Here in the Northwest, spring fever lasts for months. Giddy days with a high temp are followed by days of taking to our houses.
Neglected, my garden looks under-the-weather, so the other day I cut back stalks of foxglove and dried-up bushes of herbs. Spring is lengthy, but winter quiescence for herbaceous plants is brief, and cutting back crocosmia slimed by November’s frost, two-inch blades of new green stand ready. Tightly furled newborns of columbine and sedum hug the earth. To plant the primroses, I took the Christmas fir branches off the window boxes – breaking up last years roots, happy to smell dirt.

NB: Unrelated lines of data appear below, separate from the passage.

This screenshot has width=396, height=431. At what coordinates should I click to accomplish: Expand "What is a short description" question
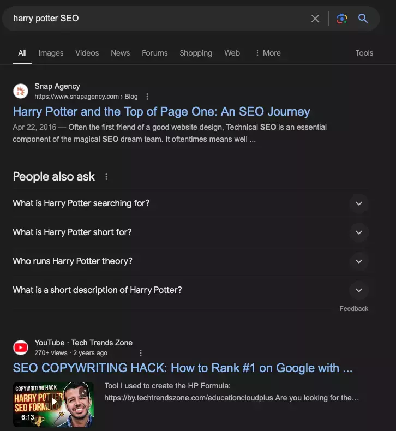point(358,290)
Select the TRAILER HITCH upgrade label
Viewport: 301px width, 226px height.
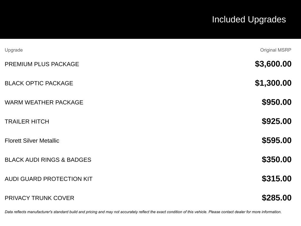tap(27, 122)
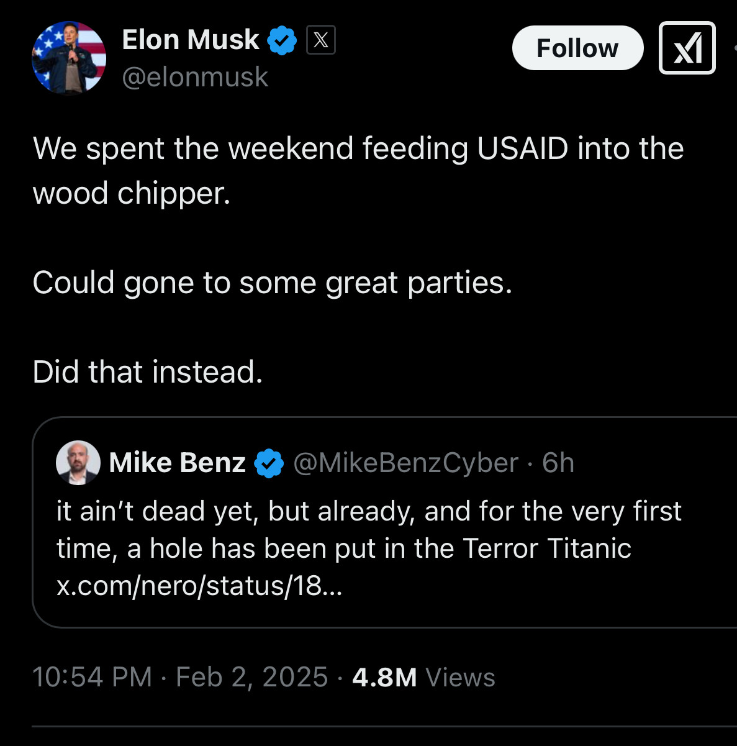Open the x.com/nero/status link
This screenshot has height=746, width=737.
point(199,586)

In a bed by the front step, tiny magenta cyclamen bloomed all January, but I can’t pick them. Wanting to bring flowers indoors I found one beautiful hepatica, starry-shaped, stalwart, such a blue, a couple of tiny fern fronds, one pansy and one last year primrose, both with slug bites – and hellebore.
Hellebore – improbable beauty – they bloom so willingly and early that one variety can be called the Christmas rose. They seem an old fashioned delicate flower – and terrifically tough.

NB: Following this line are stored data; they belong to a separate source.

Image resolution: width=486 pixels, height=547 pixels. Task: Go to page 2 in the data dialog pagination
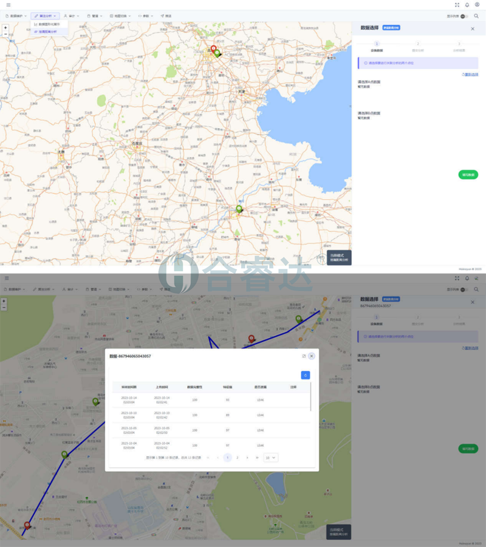tap(238, 458)
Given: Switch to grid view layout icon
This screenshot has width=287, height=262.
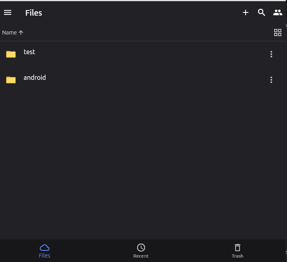Looking at the screenshot, I should point(277,32).
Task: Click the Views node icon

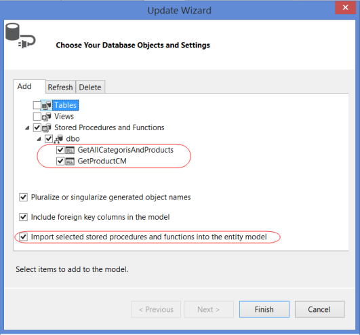Action: point(47,117)
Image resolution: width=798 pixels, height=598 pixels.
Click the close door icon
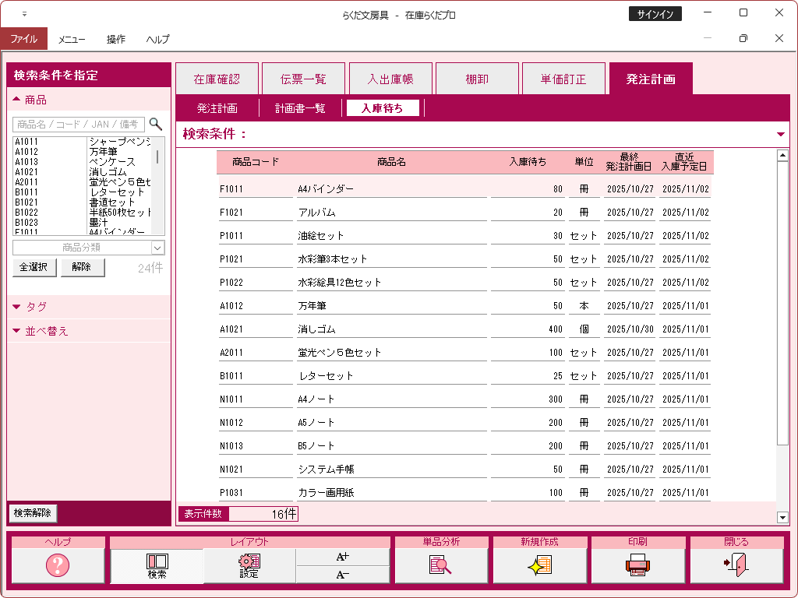point(736,565)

One year before we lived here and had to cancel a winter trip further south, as a consolation I bought nine hellebore from the Heronswood Hellebore Open. Heronswood is gone, but the hellebore still console. Since deer don’t eat them (another strong point), I should move them out of the courtyard.
But shoulds aside, I like having them close by in wintry weather. The hellebore tip their heads and protect their faces from rain. They cheer a quick trip to the Buffalo. (A four-year old visitor melded what she called bison that she saw on her drive north, with bungalow her mother’s word for the guesthouse, into Buffalo. And it stuck.)

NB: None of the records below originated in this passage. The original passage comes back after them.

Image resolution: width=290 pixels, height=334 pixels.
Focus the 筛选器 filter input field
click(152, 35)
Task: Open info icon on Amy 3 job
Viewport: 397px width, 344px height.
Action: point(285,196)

A hard freeze will flatten hellebore into a faint – long stems, blossoms, and leaves collapse on the ground – but they revive as the day warms. In summer their big leathery leaves stay a healthy green, and only now, as the new blossoms come on, do they look sickly. Trimming them back sets the blossom clusters off – pale pink, acid green, burgundy.
I used to be disappointed, when I brought them into the house, by their immediate swoon over the side of a vase. But last year in “The Gardener’s Guide to Growing Hellebores,” I read the expert Margery Fish’s advice to simply slit the stems of cut hellebore all the way to first leaves. Now hellebore in tiny Turkish glasses stay vigorous for days.
Thanks for the tip!! I’m always disappointed at how quickly my cut hellebores wilt so I quit cutting them ages ago.